▶ [Given task]: Put each line of the material into a JSON list of strings, one string per line, leaving out any blank lines.

** Begin Supplied records **

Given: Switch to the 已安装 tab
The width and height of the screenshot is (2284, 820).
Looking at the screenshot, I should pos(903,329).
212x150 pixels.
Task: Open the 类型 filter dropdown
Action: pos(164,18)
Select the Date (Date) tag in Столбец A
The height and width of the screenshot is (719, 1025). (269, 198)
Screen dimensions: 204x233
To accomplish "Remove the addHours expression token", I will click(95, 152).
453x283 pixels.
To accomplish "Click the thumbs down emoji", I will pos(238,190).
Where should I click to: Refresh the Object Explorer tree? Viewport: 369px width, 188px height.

** End Supplied records **

▶ [In response]:
[
  "Given: Switch to the 已安装 tab",
  "The width and height of the screenshot is (2284, 820).",
  "Looking at the screenshot, I should pos(903,329).",
  "212x150 pixels.",
  "Task: Open the 类型 filter dropdown",
  "Action: pos(164,18)",
  "Select the Date (Date) tag in Столбец A",
  "The height and width of the screenshot is (719, 1025). (269, 198)",
  "Screen dimensions: 204x233",
  "To accomplish \"Remove the addHours expression token\", I will click(95, 152).",
  "453x283 pixels.",
  "To accomplish \"Click the thumbs down emoji\", I will pos(238,190).",
  "Where should I click to: Refresh the Object Explorer tree? Viewport: 369px width, 188px height."
]